'Türk Escobar' Ürfi Çetinkaya’nın kirli çarkı! Şoke eden detaylar
Geçtiğimiz yıl cezaevinde hayatını kaybeden “Türk Escobar” lakaplı Ürfi Çetinkaya'nın liderliğini yaptığı uluslararası uyuşturucu suç örgütüne yönelik yürütülen soruşturma tamamlandı. Hazırlanan dosyada, örgütün yapısı ve işleyişine dair dikkat çekici detaylar yer aldı. Soruşturmada, örgütün kullandığı şaşırtıcı yöntemler ve uyuşturucu trafiğini yönlendirme biçimleri tek tek ortaya konuldu.

2024 yılının Eylül ayında tutuklu bulunduğu cezaevinde hayatını kaybeden ''Türk Escobar"ı lakaplı Ürfi Çetinkaya'nın liderliğini yaptığı, Türkiye ve uluslararası alanda organize uyuşturucu madde ticareti yapan suç örgütüne yönelik yürütülen soruşturma tamamlandı.
“Türk Escobar” lakaplı Ürfi Çetinkaya (AHABER ARŞİV)
İstanbul Cumhuriyet Başsavcılığı'nca hazırlanan iddianamede 147 kişi 'şüpheli' sıfatıyla yer aldı. Örgütün yapısına ilişkin detaylara yer verildi:
''HAKSIZ EKONOMİK ÇIKAR SAĞLADIKLARI''
Hazırlanan iddianamede, Ürfi Çetinkaya'nın 1970'li yıllarda sigara kaçakçılığı, 1980'li yıllarda silah, mermi ve gümrük kaçakçılığı, 1990'lı yıllarda ise uyuşturucu kaçakçılığı suçlarından tanındığı, pek çok haber ve resmi kayıtta uyuşturucu madde imal ve ticareti, kara para aklama, adam öldürme, yaralama ve tehdit gibi olayların şüphelisi olarak yer aldığı ancak yaptırdığı okul ve sağlık ocağı gibi kurumlarla hayırsever iş insanı görüntüsü vermeye çalıştığı anlatıldı.
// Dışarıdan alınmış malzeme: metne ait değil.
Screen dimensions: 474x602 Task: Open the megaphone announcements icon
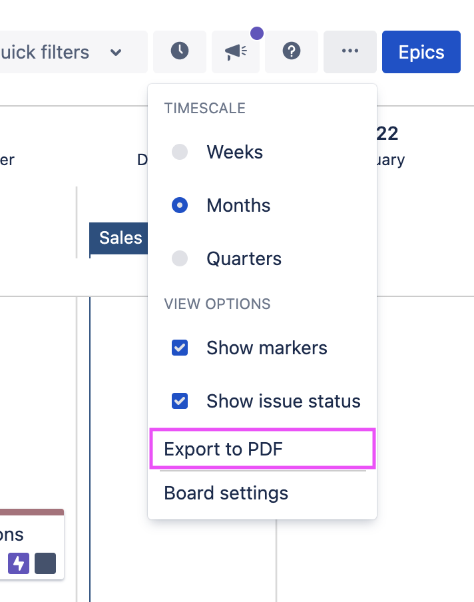point(235,51)
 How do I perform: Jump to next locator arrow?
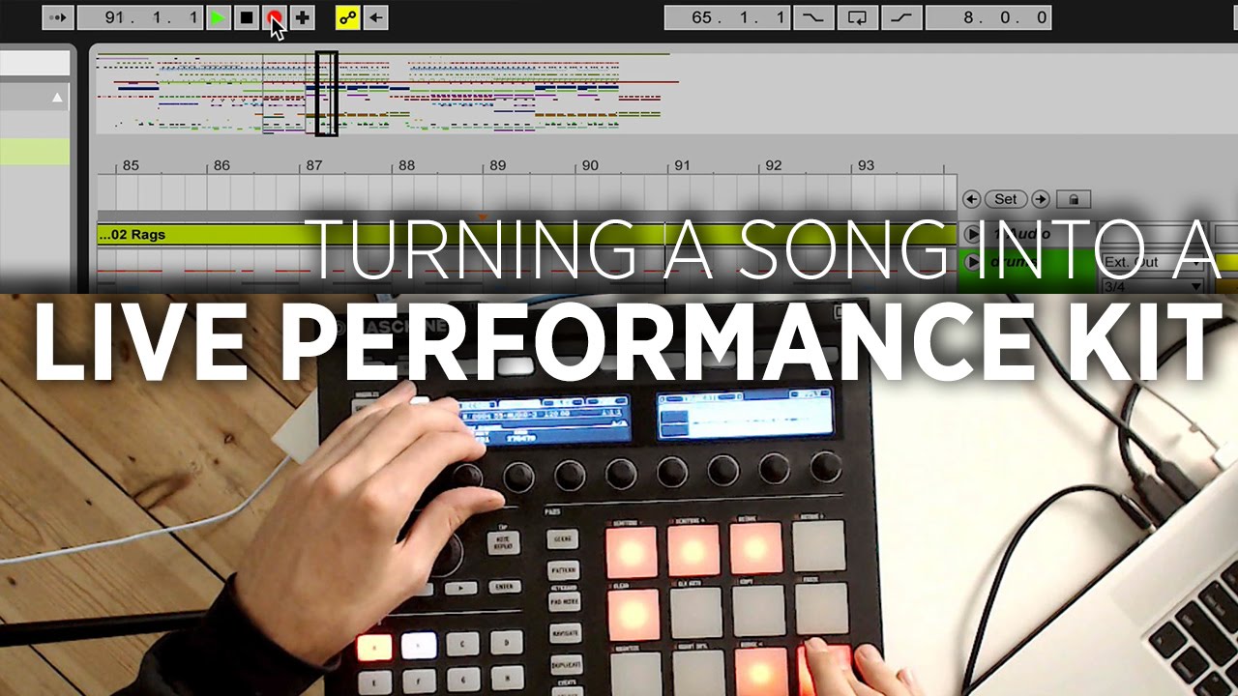point(1040,199)
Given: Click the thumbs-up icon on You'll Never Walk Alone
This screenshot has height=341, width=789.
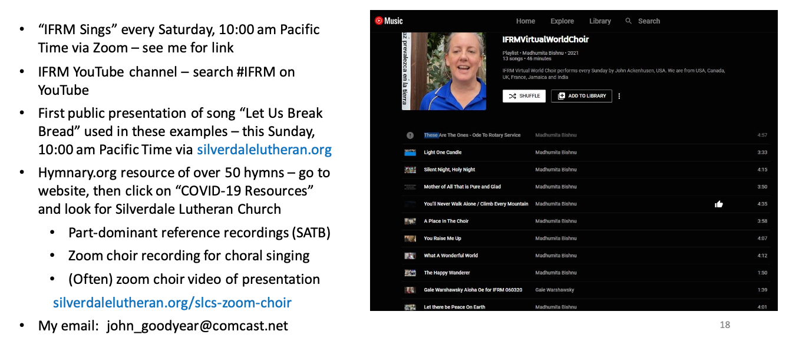Looking at the screenshot, I should click(x=718, y=204).
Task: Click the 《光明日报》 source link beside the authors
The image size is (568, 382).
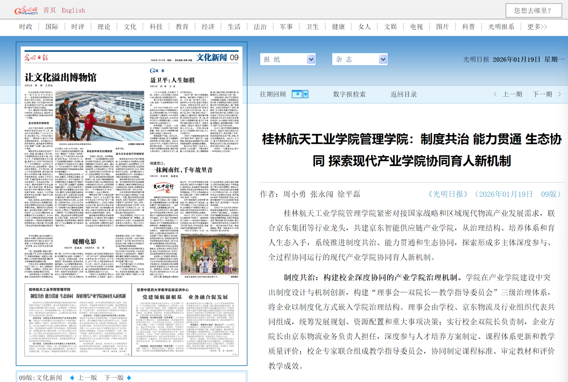Action: coord(448,194)
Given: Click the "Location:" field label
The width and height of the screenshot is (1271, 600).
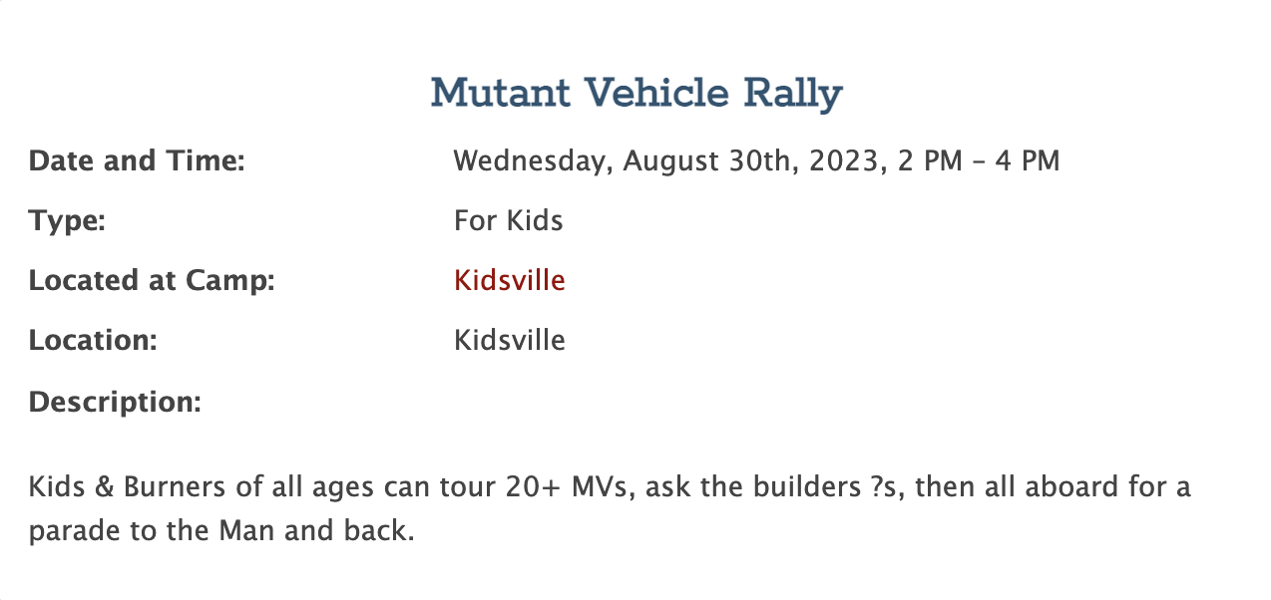Looking at the screenshot, I should pos(93,340).
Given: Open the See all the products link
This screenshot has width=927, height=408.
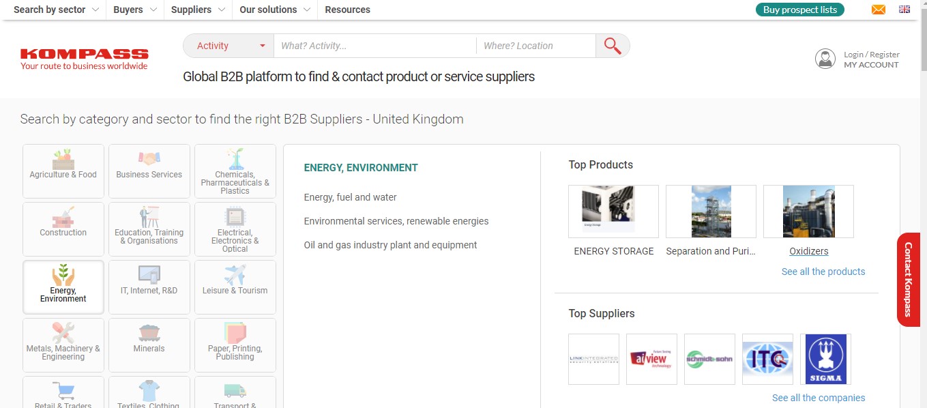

Ayrıca, Ürfi Çetinkaya ve ona bağlı kişilerin 2004 yılı ve öncesinde işledikleri uyuşturucu ticareti suçlarından elde ettikleri suç gelirlerini aklama faaliyetlerine ilişkin uzman raporları düzenlendiği, 2004 yılı sonrasında da Ürfi Çetinkaya ve beraberindeki kişilerin uyuşturucu ticaretine ilişkin faaliyetlerine devam ettikleri, suç örgütü kapsamında uyuşturucu madde ticaretinden elde ettikleri malvarlığı değerlerini yasal yollarla elde edilmiş gibi gösterdikleri, suçtan elde edilen gelirlerin aklanmasına aracılık ettikleri, kendileri veya yakınları adına suç gelirleriyle malvarlıkları elde ettikleri, haksız ekonomik çıkar sağladıkları ve devleti zarara uğrattıkları aktarıldı.
“Türk Escobar” lakaplı Ürfi Çetinkaya (AHABER ARŞİV)
Malta'da ve Türkiye'de denizcilik şirketleri kurularak, şirketlerin uyuşturucu ticareti yapma amacıyla kullanılmış olabilecekleri yönünde kuvvetli şüphelerin bulunduğu kaydedildi.
Çetinkaya ailesi ve şirketlerinin kara para aklama faaliyetlerine yönelik incelemeler yapılmış olmasına rağmen, açılan davaların zaman aşımına uğradığının belirtildiği iddianamede, söz konusu şirketlerin ise faaliyetlerine devam ettiği, bu kapsamda Çetinkaya ailesi tarafından yönetilen şirketlerce suçtan elde edilen gelirlerin yüzlerce farklı işlemle para transferi ve dönüştürme faaliyetlerine devam edildiği, çalışanları veya güvendikleri kişiler üzerine malvarlığı edinerek şirketler kurdukları, ödemeleri çalışanlarına ait hesaplar üzerinden gerçekleştirdikleri, el konulan şirketlerde çalışanlarını görünürde ortak, yönetim kurulu üyesi, kayyum veya tasfiye memuru olarak atadıkları, uyuşturucu gelirlerinin ihracat geliri gibi gösterilerek veya döviz büroları ve kuyumcular üzerinden Türkiye'ye getirildiği, ayrıca Malta'da ve Türkiye'de denizcilik şirketleri kurularak, şirketlerin uyuşturucu ticareti yapma amacıyla kullanılmış olabilecekleri yönünde kuvvetli şüphelerin bulunduğu kaydedildi.